* [TEXT EXCERPT]

----------

[EDITORS' NOTE: THIS PAGE CONTAINS HEADNOTES. HEADNOTES ARE NOT AN OFFICIAL PRODUCT OF THE COURT, THEREFORE THEY ARE NOT DISPLAYED.] *Page 69 The action is for personal injuries resulting in death. *Page 70
The Erie and the Lehigh Valley railroads maintain and jointly operate at Buffalo a terminal road and switching yard known as the Buffalo Creek. Its function is the interchange of cars between the railroads that enter Buffalo, and between such roads and neighboring plants. Plaintiff's intestate, Cott, was a conductor in the service of the Lehigh Valley. His engine, while moving along the terminal tracks, was derailed by an open switch, and he was thrown to the ground and killed. This action is brought by his administratrix against the Lehigh Valley and the Erie railroad companies. The Lehigh Valley was the employer. It is sued under the Federal Employers' Liability Law, upon the claim that the movement of the engine was in interstate or foreign commerce. The Erie, though not the employer, was a joint operator of the terminal. It is sued at common law for breach of duty toward one who was there at its invitation, in the business of the common enterprise.

----------

* [EXCERPTED RECORDS]
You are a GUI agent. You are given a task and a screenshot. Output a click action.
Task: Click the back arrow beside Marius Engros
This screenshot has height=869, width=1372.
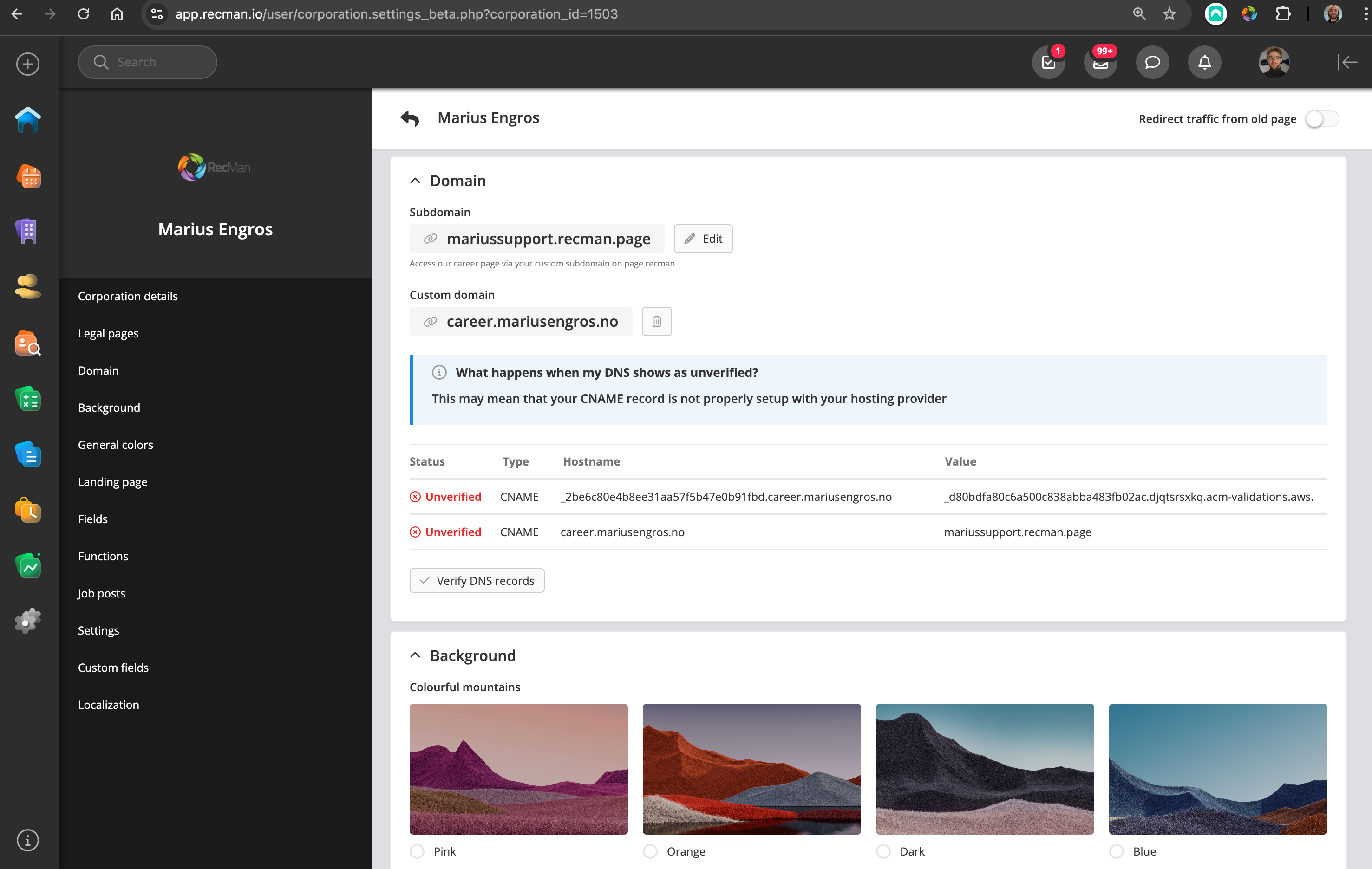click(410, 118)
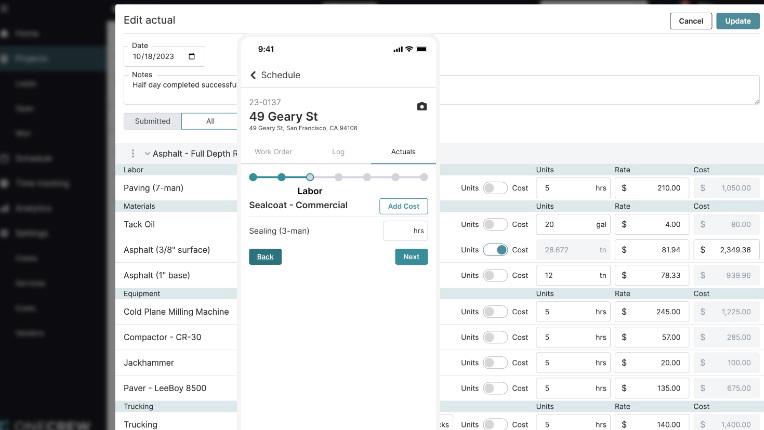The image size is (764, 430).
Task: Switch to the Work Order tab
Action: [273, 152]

----------

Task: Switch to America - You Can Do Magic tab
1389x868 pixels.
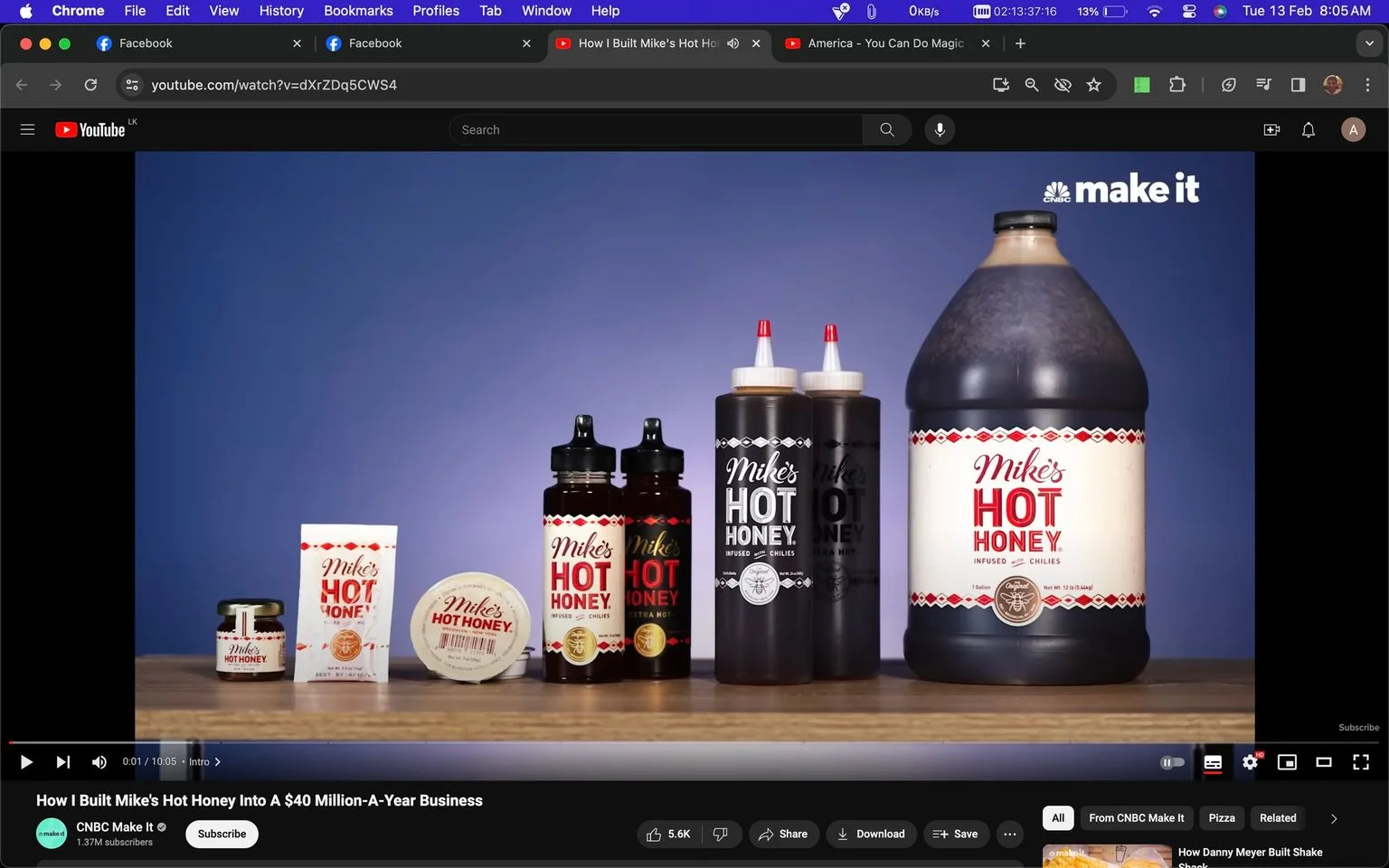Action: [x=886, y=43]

----------

* [EXERCISE TASK A] In the court opinion, under what law is the Lehigh Valley sued?
* [EXERCISE TASK B] Copy word for word the lines of the listing starting with the line containing "You are a GUI" and going on through the line containing "Action: [273, 152]", both included. Leave out the pictures.

* [EXPECTED ANSWER A] The Federal Employers' Liability Law.

* [EXPECTED ANSWER B]
You are a GUI agent. You are given a task and a screenshot. Output a click action.
Task: Click the back arrow beside Marius Engros
This screenshot has height=869, width=1372.
click(410, 118)
The image size is (764, 430).
Task: Switch to the Work Order tab
Action: [273, 152]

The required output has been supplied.